• _Provided entries_
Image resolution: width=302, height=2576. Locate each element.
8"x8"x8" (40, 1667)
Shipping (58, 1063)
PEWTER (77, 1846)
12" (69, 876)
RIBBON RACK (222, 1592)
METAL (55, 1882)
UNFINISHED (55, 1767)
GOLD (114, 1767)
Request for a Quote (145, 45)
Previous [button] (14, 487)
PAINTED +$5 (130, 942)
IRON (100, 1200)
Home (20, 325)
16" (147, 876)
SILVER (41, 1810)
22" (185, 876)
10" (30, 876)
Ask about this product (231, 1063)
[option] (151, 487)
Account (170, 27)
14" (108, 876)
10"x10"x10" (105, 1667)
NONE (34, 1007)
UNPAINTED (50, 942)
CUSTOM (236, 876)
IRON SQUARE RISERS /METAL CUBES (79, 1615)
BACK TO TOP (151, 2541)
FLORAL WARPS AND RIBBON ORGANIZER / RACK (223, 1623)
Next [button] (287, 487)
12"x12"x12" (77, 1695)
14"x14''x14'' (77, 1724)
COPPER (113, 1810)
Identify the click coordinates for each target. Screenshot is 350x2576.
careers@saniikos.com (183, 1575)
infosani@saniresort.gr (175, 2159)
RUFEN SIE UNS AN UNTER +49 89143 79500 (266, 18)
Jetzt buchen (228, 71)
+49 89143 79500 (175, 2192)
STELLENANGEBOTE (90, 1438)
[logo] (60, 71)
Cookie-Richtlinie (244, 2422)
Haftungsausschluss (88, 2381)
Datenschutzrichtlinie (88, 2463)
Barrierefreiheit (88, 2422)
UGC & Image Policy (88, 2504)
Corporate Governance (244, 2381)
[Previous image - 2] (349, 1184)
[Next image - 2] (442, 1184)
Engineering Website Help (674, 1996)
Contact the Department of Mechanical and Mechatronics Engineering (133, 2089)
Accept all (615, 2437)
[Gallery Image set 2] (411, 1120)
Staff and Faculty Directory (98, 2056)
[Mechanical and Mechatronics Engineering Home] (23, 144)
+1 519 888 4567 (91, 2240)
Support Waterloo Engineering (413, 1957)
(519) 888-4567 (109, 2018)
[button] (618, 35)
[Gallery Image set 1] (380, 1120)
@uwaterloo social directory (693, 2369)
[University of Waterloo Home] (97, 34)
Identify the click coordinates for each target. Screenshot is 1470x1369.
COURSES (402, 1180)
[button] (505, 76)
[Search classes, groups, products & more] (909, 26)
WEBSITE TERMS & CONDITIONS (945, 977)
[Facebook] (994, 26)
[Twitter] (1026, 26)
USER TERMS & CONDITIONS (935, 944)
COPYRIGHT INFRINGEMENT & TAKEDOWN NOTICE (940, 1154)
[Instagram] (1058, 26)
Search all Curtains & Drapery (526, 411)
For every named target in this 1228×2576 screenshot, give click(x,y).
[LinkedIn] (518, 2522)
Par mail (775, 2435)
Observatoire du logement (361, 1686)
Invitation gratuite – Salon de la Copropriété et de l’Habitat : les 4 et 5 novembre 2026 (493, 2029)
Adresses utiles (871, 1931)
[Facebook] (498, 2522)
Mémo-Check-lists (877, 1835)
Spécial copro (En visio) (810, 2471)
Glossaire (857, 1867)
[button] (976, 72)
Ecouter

• _Activity_
For this task, copy exactly the line with "[University of Waterloo Home] (97, 34)" and the lines that come after it, stopping at the end of the material above.

• _Task response_
[University of Waterloo Home] (97, 34)
Identify the click coordinates for each target. Screenshot is 1470x1369.
COURSES (402, 1180)
[button] (505, 76)
[Search classes, groups, products & more] (909, 26)
WEBSITE TERMS & CONDITIONS (945, 977)
[Facebook] (994, 26)
[Twitter] (1026, 26)
USER TERMS & CONDITIONS (935, 944)
COPYRIGHT INFRINGEMENT & TAKEDOWN NOTICE (940, 1154)
[Instagram] (1058, 26)
Search all Curtains & Drapery (526, 411)
For every named target in this 1228×2576 screenshot, give click(x,y).
[LinkedIn] (518, 2522)
Par mail (775, 2435)
Observatoire du logement (361, 1686)
Invitation gratuite – Salon de la Copropriété et de l’Habitat : les 4 et 5 novembre 2026 (493, 2029)
Adresses utiles (871, 1931)
[Facebook] (498, 2522)
Mémo-Check-lists (877, 1835)
Spécial copro (En visio) (810, 2471)
Glossaire (857, 1867)
[button] (976, 72)
Ecouter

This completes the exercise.